▶ **Aim of the task**:
What lines of the data below hold "filter"? Show them.

▶ **Saved data entries**:
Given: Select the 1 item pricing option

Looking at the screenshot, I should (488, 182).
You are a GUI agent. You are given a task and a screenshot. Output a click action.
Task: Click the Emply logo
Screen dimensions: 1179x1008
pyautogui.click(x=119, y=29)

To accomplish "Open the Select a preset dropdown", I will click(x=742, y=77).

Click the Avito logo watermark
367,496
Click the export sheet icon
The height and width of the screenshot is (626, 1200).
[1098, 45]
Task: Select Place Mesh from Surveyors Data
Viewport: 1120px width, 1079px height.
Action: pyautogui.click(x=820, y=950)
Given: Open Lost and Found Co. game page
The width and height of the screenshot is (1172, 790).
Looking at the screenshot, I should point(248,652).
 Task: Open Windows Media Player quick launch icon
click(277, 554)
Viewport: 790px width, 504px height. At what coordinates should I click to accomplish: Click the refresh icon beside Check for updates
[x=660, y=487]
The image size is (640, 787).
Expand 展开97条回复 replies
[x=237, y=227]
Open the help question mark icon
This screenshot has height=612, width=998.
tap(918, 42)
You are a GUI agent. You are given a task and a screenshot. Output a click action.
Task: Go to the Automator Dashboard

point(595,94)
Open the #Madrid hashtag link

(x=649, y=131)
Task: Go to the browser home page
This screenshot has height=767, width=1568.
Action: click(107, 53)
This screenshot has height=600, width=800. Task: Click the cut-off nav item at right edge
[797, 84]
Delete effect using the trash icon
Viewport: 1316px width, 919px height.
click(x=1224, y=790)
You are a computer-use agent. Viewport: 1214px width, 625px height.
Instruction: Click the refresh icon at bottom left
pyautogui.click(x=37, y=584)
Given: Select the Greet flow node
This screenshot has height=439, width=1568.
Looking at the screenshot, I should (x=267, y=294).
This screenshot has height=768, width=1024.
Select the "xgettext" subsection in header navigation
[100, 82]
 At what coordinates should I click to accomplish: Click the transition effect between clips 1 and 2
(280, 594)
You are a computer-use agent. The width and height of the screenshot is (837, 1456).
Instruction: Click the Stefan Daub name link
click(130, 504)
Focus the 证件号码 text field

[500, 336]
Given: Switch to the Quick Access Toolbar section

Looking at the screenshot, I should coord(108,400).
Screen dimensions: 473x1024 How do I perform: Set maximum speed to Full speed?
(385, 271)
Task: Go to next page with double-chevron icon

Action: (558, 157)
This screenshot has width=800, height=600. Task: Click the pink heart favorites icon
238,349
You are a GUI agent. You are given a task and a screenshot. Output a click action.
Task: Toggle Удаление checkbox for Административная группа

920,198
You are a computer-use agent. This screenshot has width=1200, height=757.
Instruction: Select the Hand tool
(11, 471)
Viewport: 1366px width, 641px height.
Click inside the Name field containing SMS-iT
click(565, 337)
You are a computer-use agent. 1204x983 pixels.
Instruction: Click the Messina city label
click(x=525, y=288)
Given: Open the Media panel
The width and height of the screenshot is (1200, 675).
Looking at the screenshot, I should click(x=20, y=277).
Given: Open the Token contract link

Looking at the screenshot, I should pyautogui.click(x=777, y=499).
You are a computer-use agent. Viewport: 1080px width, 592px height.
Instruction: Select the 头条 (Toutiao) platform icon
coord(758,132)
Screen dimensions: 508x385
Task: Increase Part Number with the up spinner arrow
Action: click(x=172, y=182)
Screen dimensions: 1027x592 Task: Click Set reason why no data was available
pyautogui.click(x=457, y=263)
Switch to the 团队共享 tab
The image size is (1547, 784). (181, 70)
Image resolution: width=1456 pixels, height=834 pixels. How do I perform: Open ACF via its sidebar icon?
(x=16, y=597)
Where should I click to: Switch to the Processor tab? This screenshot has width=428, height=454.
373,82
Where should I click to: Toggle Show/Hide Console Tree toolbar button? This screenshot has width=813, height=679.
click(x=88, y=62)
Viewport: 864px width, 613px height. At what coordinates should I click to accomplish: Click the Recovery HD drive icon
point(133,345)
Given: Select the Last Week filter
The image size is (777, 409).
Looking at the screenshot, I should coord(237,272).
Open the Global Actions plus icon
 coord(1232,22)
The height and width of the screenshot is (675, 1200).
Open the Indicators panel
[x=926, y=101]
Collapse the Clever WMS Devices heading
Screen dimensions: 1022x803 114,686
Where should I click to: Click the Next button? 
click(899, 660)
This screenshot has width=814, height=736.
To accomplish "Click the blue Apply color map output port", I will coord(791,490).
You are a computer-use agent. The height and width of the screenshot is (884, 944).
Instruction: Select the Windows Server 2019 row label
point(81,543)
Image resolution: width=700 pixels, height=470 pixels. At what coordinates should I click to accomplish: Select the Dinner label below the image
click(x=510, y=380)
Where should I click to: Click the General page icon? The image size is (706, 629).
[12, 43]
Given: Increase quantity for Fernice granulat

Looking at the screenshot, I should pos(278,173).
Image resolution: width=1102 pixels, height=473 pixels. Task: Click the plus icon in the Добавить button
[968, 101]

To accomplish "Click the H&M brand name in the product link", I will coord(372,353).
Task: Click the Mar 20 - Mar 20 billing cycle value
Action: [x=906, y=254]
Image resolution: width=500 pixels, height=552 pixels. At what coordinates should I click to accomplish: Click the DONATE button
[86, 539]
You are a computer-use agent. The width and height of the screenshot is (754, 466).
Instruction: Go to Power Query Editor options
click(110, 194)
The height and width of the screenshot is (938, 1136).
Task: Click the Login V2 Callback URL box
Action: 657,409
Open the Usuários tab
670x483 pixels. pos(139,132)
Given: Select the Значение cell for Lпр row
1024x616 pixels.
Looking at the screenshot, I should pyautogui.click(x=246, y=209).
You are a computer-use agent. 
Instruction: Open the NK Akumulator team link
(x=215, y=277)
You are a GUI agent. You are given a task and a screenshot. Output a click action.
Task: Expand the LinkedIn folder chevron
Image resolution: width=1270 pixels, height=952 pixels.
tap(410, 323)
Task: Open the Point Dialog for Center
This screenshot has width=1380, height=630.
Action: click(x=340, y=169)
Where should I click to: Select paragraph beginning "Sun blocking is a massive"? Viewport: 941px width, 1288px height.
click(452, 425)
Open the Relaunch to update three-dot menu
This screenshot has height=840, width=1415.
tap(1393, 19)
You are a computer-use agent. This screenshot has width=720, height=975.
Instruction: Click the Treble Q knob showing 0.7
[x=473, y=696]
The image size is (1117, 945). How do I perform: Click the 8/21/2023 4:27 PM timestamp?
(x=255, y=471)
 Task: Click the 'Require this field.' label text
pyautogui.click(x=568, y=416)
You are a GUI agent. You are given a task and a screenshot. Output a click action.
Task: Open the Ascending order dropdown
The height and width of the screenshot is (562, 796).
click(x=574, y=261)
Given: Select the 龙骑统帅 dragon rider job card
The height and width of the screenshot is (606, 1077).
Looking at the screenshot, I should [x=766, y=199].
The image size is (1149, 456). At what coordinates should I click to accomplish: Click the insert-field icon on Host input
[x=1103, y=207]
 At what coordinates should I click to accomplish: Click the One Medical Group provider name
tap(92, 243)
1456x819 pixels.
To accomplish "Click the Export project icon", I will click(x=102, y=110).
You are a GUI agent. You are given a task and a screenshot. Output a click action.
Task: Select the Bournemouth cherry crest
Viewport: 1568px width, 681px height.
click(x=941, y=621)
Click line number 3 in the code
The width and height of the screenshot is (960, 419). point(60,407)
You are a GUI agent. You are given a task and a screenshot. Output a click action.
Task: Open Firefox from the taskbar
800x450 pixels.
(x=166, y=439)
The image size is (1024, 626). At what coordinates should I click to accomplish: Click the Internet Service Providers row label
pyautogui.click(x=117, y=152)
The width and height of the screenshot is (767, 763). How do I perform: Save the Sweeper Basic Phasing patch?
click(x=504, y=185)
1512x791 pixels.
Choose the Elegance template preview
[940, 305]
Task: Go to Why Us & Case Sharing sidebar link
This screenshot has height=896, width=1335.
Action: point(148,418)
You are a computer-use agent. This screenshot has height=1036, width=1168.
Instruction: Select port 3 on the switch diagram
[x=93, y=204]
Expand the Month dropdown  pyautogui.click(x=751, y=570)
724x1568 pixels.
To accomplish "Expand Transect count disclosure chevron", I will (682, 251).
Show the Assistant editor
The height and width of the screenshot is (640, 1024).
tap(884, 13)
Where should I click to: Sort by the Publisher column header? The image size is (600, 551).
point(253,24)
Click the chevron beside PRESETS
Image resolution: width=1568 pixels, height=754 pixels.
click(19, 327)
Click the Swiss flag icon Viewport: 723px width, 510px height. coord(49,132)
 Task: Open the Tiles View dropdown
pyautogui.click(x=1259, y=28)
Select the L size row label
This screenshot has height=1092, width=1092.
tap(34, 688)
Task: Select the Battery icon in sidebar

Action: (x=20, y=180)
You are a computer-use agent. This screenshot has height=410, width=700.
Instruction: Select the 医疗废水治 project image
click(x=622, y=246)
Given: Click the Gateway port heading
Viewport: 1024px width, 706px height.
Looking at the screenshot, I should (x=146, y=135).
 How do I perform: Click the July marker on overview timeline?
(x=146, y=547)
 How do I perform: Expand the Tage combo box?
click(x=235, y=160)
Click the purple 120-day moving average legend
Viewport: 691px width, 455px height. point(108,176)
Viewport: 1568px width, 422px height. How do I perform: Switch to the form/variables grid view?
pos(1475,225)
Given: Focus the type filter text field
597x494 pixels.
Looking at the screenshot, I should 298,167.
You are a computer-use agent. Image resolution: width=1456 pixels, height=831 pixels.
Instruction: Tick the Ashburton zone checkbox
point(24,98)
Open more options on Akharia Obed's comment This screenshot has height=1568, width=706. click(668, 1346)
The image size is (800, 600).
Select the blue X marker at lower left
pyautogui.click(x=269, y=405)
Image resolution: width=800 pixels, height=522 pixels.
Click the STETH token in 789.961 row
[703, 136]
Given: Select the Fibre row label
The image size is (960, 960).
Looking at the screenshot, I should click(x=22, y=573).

▶ **Answer section**:
Given: Select the Last Week filter
Given: Focus the type filter text field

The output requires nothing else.